» **Task objective**
Report each line from the records where the string "agent" turns up.

───── Input ─────

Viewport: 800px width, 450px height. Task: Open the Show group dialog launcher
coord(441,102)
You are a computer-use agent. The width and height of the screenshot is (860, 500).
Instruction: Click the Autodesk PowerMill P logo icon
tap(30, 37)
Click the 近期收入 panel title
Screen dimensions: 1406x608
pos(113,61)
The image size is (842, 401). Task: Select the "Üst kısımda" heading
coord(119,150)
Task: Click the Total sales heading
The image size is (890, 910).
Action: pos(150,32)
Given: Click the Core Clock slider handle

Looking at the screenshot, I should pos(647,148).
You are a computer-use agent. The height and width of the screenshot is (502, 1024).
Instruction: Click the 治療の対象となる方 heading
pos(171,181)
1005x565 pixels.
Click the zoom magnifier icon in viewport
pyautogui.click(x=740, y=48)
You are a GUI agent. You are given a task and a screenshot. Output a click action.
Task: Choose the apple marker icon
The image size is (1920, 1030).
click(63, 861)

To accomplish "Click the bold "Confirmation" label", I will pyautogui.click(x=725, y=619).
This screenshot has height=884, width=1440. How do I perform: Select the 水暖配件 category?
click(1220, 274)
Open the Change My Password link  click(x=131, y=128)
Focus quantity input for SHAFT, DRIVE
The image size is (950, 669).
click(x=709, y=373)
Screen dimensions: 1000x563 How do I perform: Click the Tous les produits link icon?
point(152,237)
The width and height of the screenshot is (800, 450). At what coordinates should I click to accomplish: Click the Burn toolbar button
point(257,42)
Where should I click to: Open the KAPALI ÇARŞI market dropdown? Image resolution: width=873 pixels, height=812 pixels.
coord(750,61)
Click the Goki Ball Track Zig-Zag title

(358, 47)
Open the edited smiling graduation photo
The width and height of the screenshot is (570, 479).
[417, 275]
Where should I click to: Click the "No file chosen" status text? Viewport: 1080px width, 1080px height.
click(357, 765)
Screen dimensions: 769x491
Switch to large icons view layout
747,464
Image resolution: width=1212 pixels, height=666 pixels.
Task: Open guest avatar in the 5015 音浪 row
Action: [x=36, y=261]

─────

» **Answer to this task**
You are a computer-use agent. The width and height of the screenshot is (860, 500).
You are a computer-use agent. The height and width of the screenshot is (502, 1024).
You are a GUI agent. You are given a task and a screenshot. Output a click action.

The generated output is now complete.